As such, I would invest in these companies today to grow my wealth.
UK shares with growth potential
There are two ways to buy cheap stocks. One can either acquire stocks when they are trading at low levels after having fallen on hard times, or buy growth stocks before they start to take off.
I think using both of these methods could be the best overall strategy. Research shows that buying stocks when they are trading at low levels, which is effectively value investing, can generate steady positive returns in the long term. However, purchasing growth stocks before they take off can yield significantly higher returns in a shorter period of time, although it is hard to discover these businesses.
By acquiring UK shares that fit into both the value and growth buckets, I believe I can achieve the best of both worlds.
There is a range of companies on the market that I would buy as growth investments. The most prominent of these, to me, is the online retailer Boohoo. This has been one of the market’s best-performing growth stocks of the past decade. Another option is computer games developer Frontier Developments. This is just one option in the rapidly growing sector of online gaming.
Elsewhere, media company Future and retailer JD Sports Fashion have proved that they have cracked the growth code. I think these are some of the best growth businesses on the market, and I believe a diversified portfolio of these stocks could yield high total returns in the years ahead.
Value UK shares
On the other hand, I’m also eyeing up value investments such as the financial services giant Barclays and Just. According to my calculations, shares in these companies are trading at a discount of around 50% to their fundamental asset value. Some other examples are the mining and commodity conglomerate Glencore and airline IAG.

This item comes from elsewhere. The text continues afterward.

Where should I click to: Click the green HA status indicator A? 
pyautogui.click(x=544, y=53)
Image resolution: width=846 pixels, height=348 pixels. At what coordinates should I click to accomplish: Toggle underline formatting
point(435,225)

There are plenty of other UK shares that look cheap in the market’s small-cap section. However, I would steer away from these businesses because they are challenging to analyse, and there’s a lot that can go wrong with small companies.
For example, IAG has been able to raise billions of pounds from its investors over the past 12 months to remain solvent. Most small-cap companies cannot raise money that quickly, which means they tend to have a higher failure rate than their blue-chip peers. That why I’m avoiding this part of the market.
The bottom line
Using the strategy to invest in UK shares outlined above, I believe I can double my money in the stock market.